At Bedrock we use Cloudfront or Fastly for two different reason. To protect our applications from potential Distributed Denial of Service Attack. And to provide a layer of cache in front of our applications. No need to go down to the app for an easily cacheable response.
At least that is what we thought in 2018 when we were migrating from on premise to the Cloud.
At that time we had a Varnish instance caching everything at the border of our on premise infrastructure. All the applications were running either on virtual machines or on bare metal servers. Those applications were mostly called by the end-user’s browser. Whenever an application called another application it did it through Varnish.
This is ideal if applications are mostly called from the outside world. The Varnish instance caches all cacheable content, and it does not cost too much time as it was in the same Data Center.
In 2023, we think otherwise. We have now a KOps managed Kubernetes cluster running on EC2 spot instances in private subnets at AWS. As we migrated to the cloud we also embarked on the journey of splitting monolith into smaller more manageable microservices.
With less monoliths the Bedrock product is more resilient and easier to scale but it changes the topologies of network calls. Before there were far more calls coming from the internet from end-users browsers. Now with the new architecture coming into place inter-app requests have increased.
One solution would be to directly call the ingress of the applications, staying inside the cluster but without the benefit of caching as it is handled by the CDN. This would lead to unsustainable increase in CPU usage, and probably very little gain in terms of response time.
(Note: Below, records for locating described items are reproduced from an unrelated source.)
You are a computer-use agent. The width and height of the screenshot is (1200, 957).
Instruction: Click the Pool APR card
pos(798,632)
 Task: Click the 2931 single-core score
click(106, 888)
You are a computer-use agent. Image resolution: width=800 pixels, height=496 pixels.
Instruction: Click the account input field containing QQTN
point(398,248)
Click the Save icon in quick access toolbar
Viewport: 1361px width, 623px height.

A better solution for us would be to have the caching of CDN inside the cluster. This would enable us to have fast response time and little to no increase in CPU usage.
Enter Varnish-Operator
We tested the project IBM/Varnish-Operator. This project allows us to create Custom Resources for Kubernetes handled by the Varnish-Operator. This object is called a VarnishCluster, the configuration is pretty simple to get started. This enables us to have a caching layer, between the Ingress-Controller and the Application.
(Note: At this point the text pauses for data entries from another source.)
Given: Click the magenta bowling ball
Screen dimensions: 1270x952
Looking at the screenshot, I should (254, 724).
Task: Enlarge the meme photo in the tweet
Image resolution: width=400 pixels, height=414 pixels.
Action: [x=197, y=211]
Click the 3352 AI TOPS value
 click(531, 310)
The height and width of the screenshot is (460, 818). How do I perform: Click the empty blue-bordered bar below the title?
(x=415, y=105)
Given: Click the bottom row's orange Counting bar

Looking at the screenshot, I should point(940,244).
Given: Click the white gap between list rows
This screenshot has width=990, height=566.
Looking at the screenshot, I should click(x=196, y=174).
VarnishCluster also uses Varnish Configuration Language (VCL) which we are pretty familiar with since we use Varnish On-Premise since 2015, and developers use it regularly to configure Fastly distribution.
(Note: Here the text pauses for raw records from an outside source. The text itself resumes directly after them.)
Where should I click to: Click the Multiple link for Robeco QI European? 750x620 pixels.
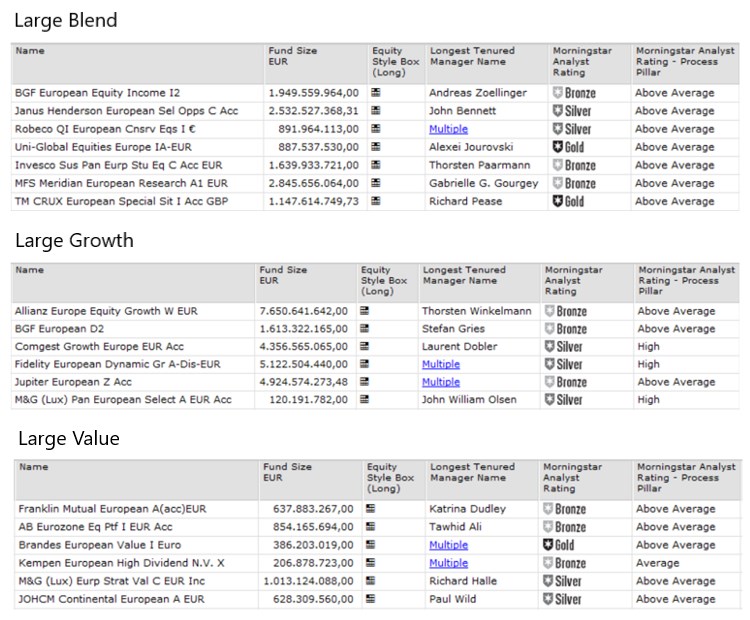point(448,129)
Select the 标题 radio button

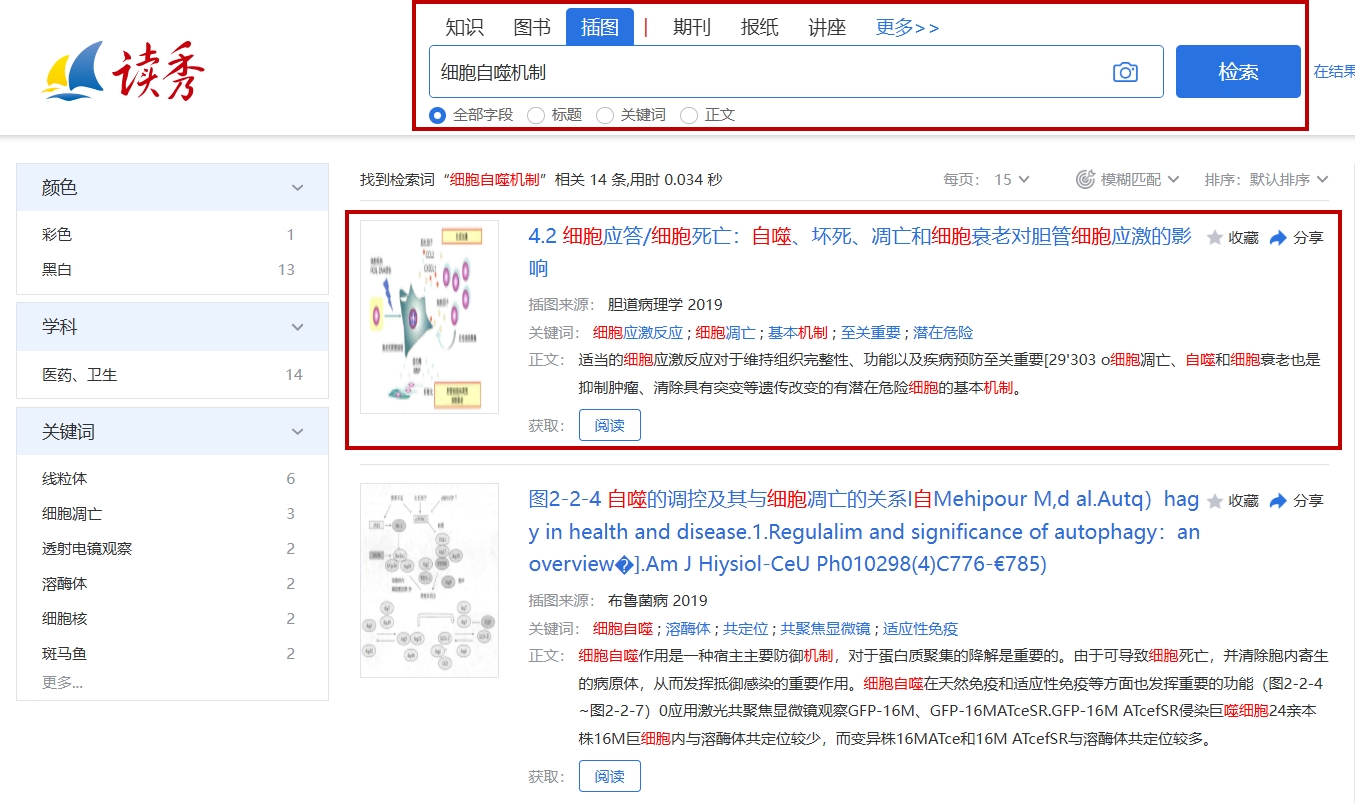click(536, 115)
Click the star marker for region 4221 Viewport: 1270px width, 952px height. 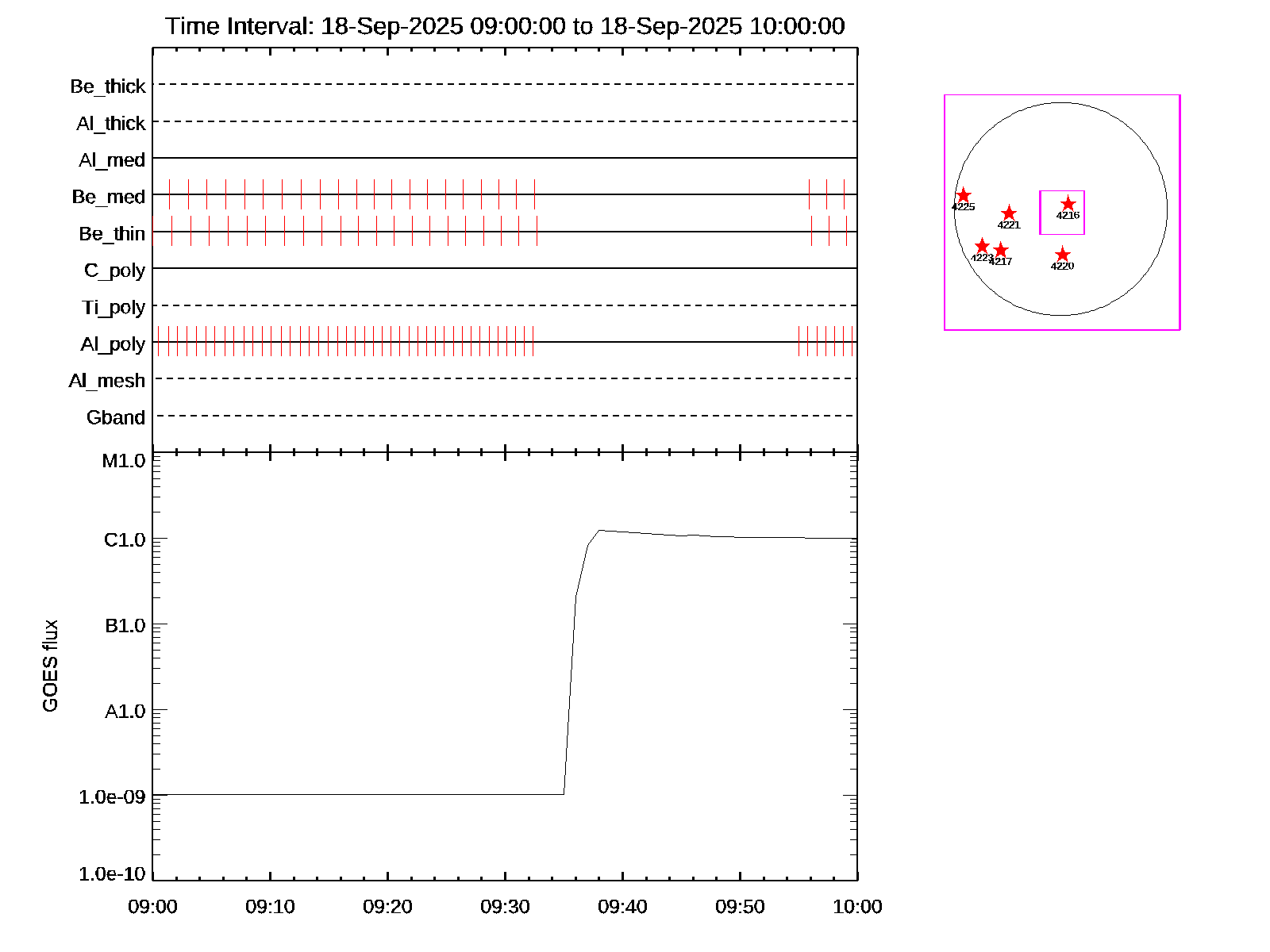tap(1008, 213)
By adding cache using VarnishCluster to an application that is not fully cacheable, we almost divided it’s average response time by two. It is not a surprise as inter api calls used to look like the following graph:
We changed parameters in the application after adding VarnishCluster so that it calls other app inside the cluster like in the following graph:
A few details
Before I wrap this up, here are a few details about the implementations.
As you will be able to read in the Varnish documentation:
“By default Varnish will use 100 megabytes of malloc(3) storage for caching objects, if you want to cache more than that, you should look at the
-s
argument.”
So if you give many Gigs of memory to your Varnish container it won’t be attributed to the Varnish process. You can set it with the argument -s storage=malloc,<Number>
.
As we use only Spot nodes that can be terminated by AWS at any moment with only 2 minutes notice, we want to give more resilience to our Varnish Clusters pod as cache is stored in RAM memory. You lose all your cache at each restart of the Varnish Container.
We configured podAntiAffinity between application pods and VarnishClusters’ to avoid scheduling those pods on the same node and be vulnerable to reclaims.
We added a podDisruptionBudget to avoid losing all our pods at the same time. We also customized the VCL a bit to make Varnish serve stale content in case our application is unreachable.
We also added a Prometheus Service Monitor to make sure all Varnish metrics would be scraped by Victoria Metrics.
In the Future
In next versions we would like to add the possibility to configure PriorityClass of VarnishClusters pod. PriorityClasses are used to order workloads priority. In a context of scaling and of scarcity of resources, the scheduler will evict pods of lower priority to make room for the pod it is trying to schedule.
For now our VarnishCluster’s pods have the PriorityClass by default but it is more critical than any other applications as it holds a cache in its memory.
Also we do not have logs of Varnish. We would like to be able to stream VarnishLog content into Loki. This would be super useful to debug and to investigate if we ever encounter bugs or unexpected behaviors.
Conclusion
Average response time going down, red bar is when we pushed it in production
With the generalization of microservices, Bedrock needed to rethink its architecture to optimize not only for browser to API calls but also for more API to API usage. By adding VarnishCluster in front of our applications and calling them directly from inside the cluster we improved significantly the Bedrock product.
The Github project is still young and lacks important features, we hope with this article to help draw attention to this project and potential contributors.